In this example, we apply the BSFA-DGP model to simulated data, which were generated under the scenario where latent factors were correlated and had small variability (scenario CS) in the paper. We show how to use different functions within the package to conduct a full data analysis.
The object ‘sim_fcs_truth’ saves the simulated data. Before using functions within this package for analysis, the user has to prepare the initial values for latent factor scores \(y\), regression coefficients of factor loadings \(a\), binary variables of factor loadings \(z\) and also the variance for residuals \(\phi^2\). One possible way to obtain initial values is to use the BFRM program to conduct a simple Bayesian Sparse Factor Analysis for independent data. We have already saved initial values for use in ‘sim_fcs_init’. Note that to save the time for knitting rmarkdown, we have also saved other results of this simulated data in the object named ‘sim_fcs_results_regular_8’, and users should be able to reproduce all results following the instructions in this vignette.
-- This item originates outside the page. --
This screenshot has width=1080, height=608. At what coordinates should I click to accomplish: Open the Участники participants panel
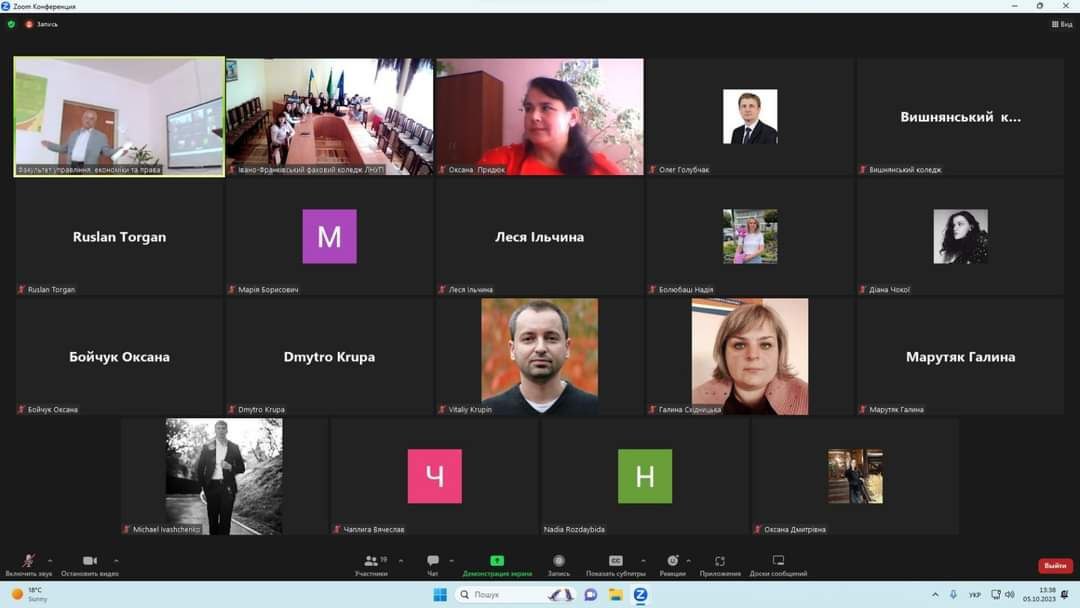pos(371,563)
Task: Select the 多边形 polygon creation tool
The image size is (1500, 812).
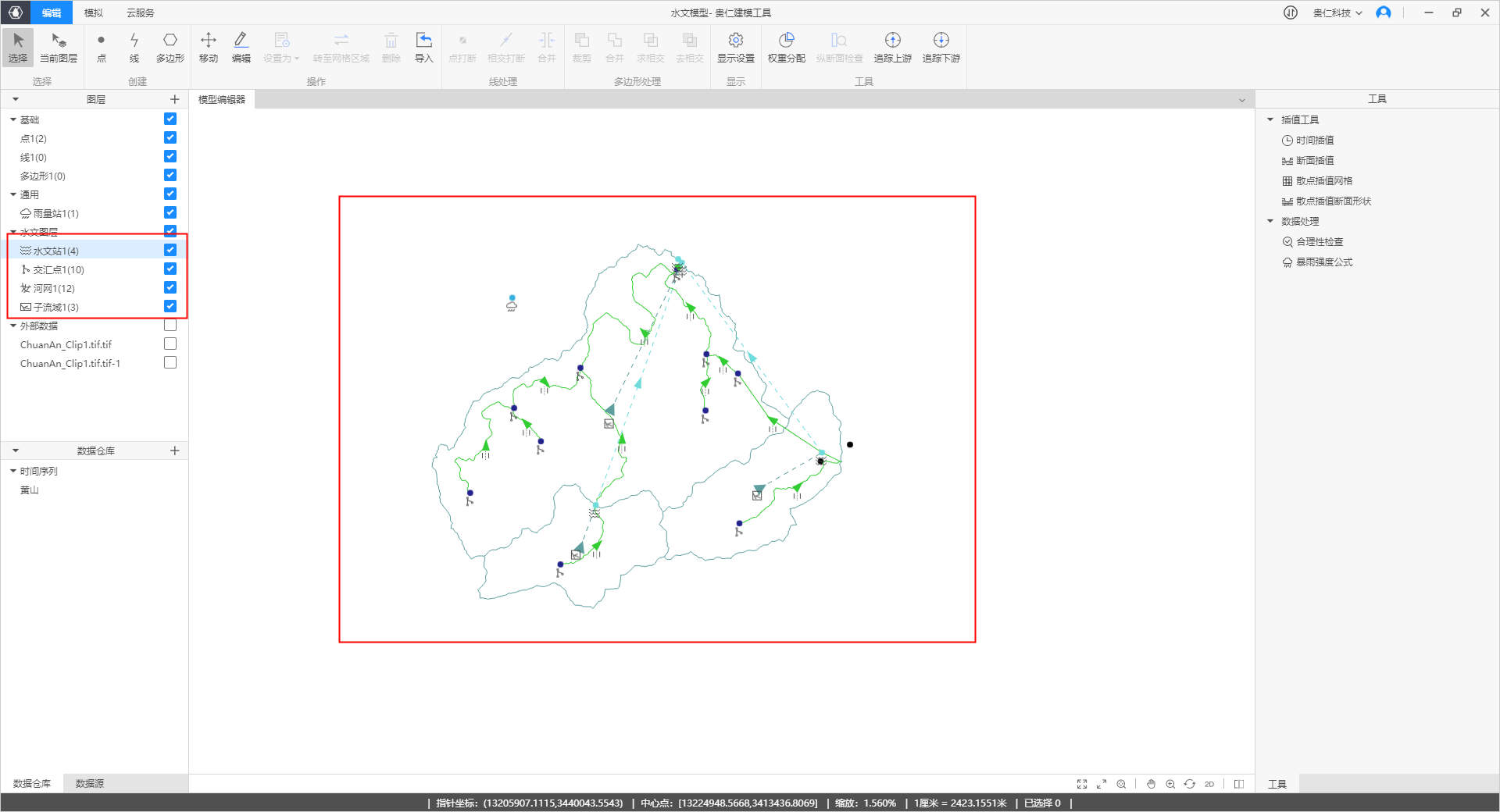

First, we use the function ‘mcem_parameters_setup’ to generate R objects storing parameters in the model that are needed in the following Monte Carlo Expectation Maximization (MCEM) algorithm.
# for reproducibility purpose
set.seed(456)
# create objects required in the function input
q<- 8
n<- 17
obs_time_num<- rep(q, times = n)
obs_time_index<- list()
a_person<- list()
col_person_index<- list()
observed_x_train_regular_8<- list()
for (person_index in 1:n){
obs_time_index[[person_index]]<- (1:q)
a_person[[person_index]]<- sim_fcs_truth$a_full[(1:q)]
col_person_index[[person_index]]<- ((person_index-1)*q + 1):(person_index*q)
observed_x_train_regular_8[[person_index]]<- sim_fcs_truth$observed_x_train[,,person_index]
}
mcem_parameter_setup_result<-
mcem_parameter_setup(p = 100, k = 4, n = 17, q = 8,
obs_time_num = obs_time_num,
obs_time_index = obs_time_index,
a_person = a_person,
col_person_index = col_person_index,
y_init = sim_fcs_init$y_init,
a_init = sim_fcs_init$a_init_2,
z_init = sim_fcs_init$z_init_2,
phi_init = sim_fcs_init$phi_init,
a_full = sim_fcs_truth$a_full,
x = observed_x_train_regular_8,
train_index = (1:8))
Next, these generated R objects, along with other model setups created by the user, can be input to the function ‘mcem_algorithm’ to find the Maximum Likelihood Estimate (MLE) of Dependent Gaussian Process (DGP) parameters. Here, we choose a model with an intercept term denoting subject-gene mean.
mcem_algorithm_result<-
mcem_algorithm(ind_x = TRUE,
x = observed_x_train_regular_8,
mcem_parameter_setup_result = mcem_parameter_setup_result)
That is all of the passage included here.